Member of the Presidium of the All-Belarusian People's Assembly
- Incumbent
- Assumed office 24 April 2024
- President: Alexander Lukashenko

Personal details
- Born: Maryna Alexandrovna Liančewskaja 12 March 1971 (age 55) Evdokimovichi, Shklov district, Byelorussian Soviet Socialist Republic
- Alma mater: Mogilev State A. Kuleshov University

= Maryna Liančewskaja =

Belarusian lawyer and politician (born 1971)

Maryna Alexandrovna Liančewskaja (Марына Аляксандраўна Лянчэўская; born 12 March 1971) is a Belarusian lawyer and politician, member of the Presidium of the All-Belarusian People's Assembly since 2024 representing the National Assembly of the Republic of Belarus. She is member of the House of Representatives since 2019.

==Early life==
Liančewskaja was born on 12 March 1971 in Evdokimovichi, Shklov district, Byelorussian Soviet Socialist Republic. She graduated from the Mogilev State A. Kuleshov University, the Belarusian Institute of Law and the Academy of Public Administration.

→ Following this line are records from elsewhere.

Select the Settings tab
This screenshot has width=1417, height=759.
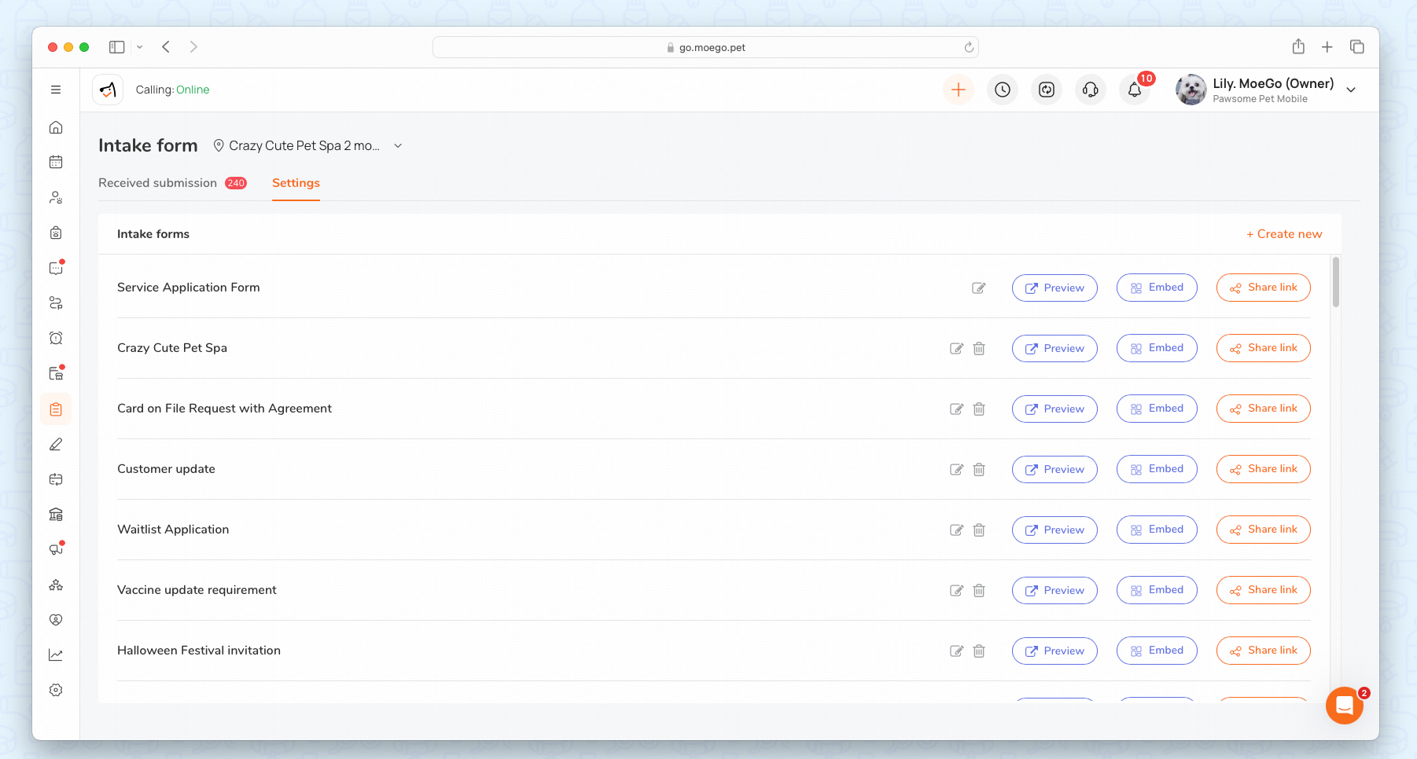pyautogui.click(x=296, y=183)

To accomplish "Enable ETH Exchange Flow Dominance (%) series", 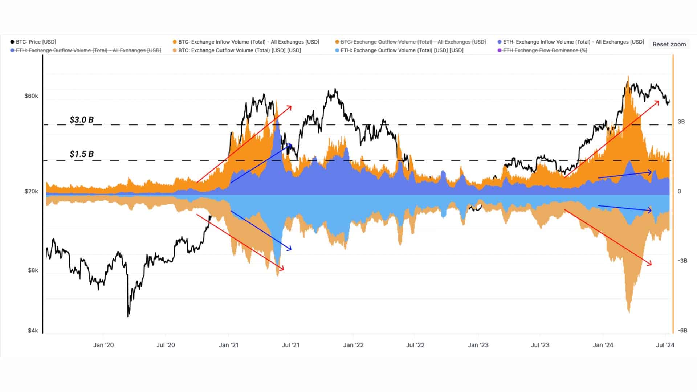I will coord(543,50).
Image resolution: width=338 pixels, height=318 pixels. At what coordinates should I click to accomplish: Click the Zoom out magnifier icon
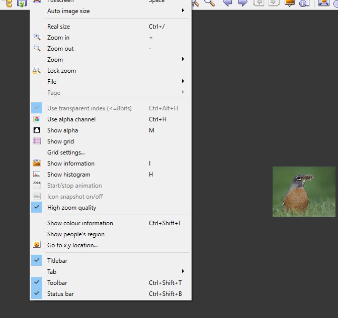[37, 49]
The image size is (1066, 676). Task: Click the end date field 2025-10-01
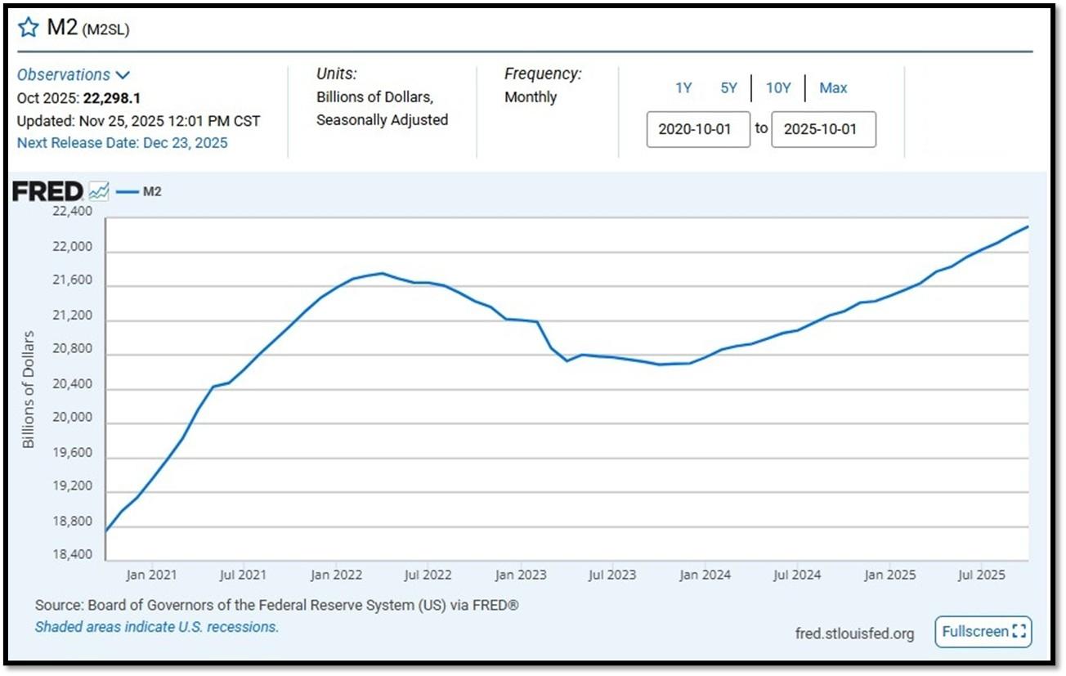point(823,129)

She began her career as a judicial secretary at the Mogilev Regional Court. In 2001 she was appointed head of the department for monitoring compliance with the law in criminal cases at the Mogilev Regional Prosecutor's Office. She also worked at the Prosecutor General's Office of the Republic of Belarus.

==Political career==
In the 2019 parliamentary election Liančewskaja was elected member of the House of Representatives representing Zapadny number 101 District. She became the first woman to serve on the National Security Committee and during her term she drafted 13 bills on military, defence and criminal matters and is currently heading the Committee on Law. She is also member of the Belarusian Delegation to the Parliamentary Assembly of the Organization for Security and Co-operation in Europe.

As a deputy, she proposed introducing the death penalty for those accused of attempted terrorist acts.

Liančewskaja criticised the 2020–2021 Belarusian protests and supported Russia's international recognition of the Donetsk People's Republic and the Luhansk People's Republic in 2022. She co-authored the 2022 Amnesty Law, stating that it would not apply to political prisoners detained during democratic protests as that wouldn't be "fair".

She was re-elected in the 2024 parliamentary election.

On 24 April 2024, Liančewskaja was appointed to the Presidium of the All-Belarusian People's Assembly, the leadership of Belarus' highest organ of state power, representing the legislative power.

==Personal life==
She is married with whom have two sons.